World oil prices fell on Tuesday from all-time highs of near 140 dollars amid uncertainty over Saudi Arabia's pledge to increase production output, dealers said.
In early morning trade, New York main oil futures contract, light sweet crude for July delivery, dropped 71 cents to 133.90 dollars per barrel.
The benchmark contract closed at 134.61 dollars a barrel on Monday after earlier spiking to an all-time high of 139.89 dollars during floor trading at the New York Mercantile Exchange.

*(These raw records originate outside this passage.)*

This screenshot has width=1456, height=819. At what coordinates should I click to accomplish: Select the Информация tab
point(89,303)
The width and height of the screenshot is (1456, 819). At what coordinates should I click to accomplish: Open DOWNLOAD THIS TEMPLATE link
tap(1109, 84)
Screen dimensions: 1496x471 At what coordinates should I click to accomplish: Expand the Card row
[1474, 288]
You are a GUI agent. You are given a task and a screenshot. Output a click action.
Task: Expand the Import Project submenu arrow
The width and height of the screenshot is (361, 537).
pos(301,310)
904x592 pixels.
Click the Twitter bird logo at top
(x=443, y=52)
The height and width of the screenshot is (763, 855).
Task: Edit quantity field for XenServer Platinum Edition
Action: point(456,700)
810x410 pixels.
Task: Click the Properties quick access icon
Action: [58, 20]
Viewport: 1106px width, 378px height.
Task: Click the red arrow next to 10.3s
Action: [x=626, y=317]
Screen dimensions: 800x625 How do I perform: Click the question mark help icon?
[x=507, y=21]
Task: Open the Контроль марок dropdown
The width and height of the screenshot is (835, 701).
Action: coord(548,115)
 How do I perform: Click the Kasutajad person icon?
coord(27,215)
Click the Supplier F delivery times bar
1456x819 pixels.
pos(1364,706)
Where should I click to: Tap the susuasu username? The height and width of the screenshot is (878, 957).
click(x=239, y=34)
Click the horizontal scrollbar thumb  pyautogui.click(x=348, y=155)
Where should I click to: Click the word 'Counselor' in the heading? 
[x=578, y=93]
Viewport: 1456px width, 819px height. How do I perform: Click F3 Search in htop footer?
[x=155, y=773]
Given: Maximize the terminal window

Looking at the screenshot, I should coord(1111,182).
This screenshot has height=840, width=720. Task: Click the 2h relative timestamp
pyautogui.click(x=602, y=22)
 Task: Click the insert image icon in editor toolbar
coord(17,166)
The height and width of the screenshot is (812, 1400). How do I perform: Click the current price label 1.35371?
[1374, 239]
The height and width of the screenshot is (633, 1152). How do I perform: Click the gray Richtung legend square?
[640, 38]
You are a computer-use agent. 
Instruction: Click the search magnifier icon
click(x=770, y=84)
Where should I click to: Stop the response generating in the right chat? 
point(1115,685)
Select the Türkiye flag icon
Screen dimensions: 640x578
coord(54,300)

London's Brent North Sea crude for August delivery slipped 46 cents to 134.25 dollars a barrel, after settling at 134.71 dollars on Monday. The contract had struck a record 139.32 dollars on Monday.
Market speculation swirled ahead of Saudi Arabia's unusual summit of oil producing and consuming nations, to be held Sunday in Jeddah to discuss runaway oil prices.
On Sunday United Nations secretary general Ban Ki-Moon said that Saudi Oil Minister Ali al-Nuaimi had told him the desert kingdom, which has a quarter of the world's proven oil reserves, would hike oil output by 200,000 barrels per day (bpd) in July.
But Ban also quoted Nuaimi as saying that he felt oil-consuming countries should play their part to stabilise prices by reducing national taxes and combating speculators.
The largest oil producer in OPEC is currently producing 9.45 million bpd after announcing an increase of 300,000 bpd last month following a visit by US President George W Bush.
The Saudi increase report came amid growing pressure for more oil from the Organisation of the Petroleum Exporting Countries cartel, which pumps about 40 percent of world output.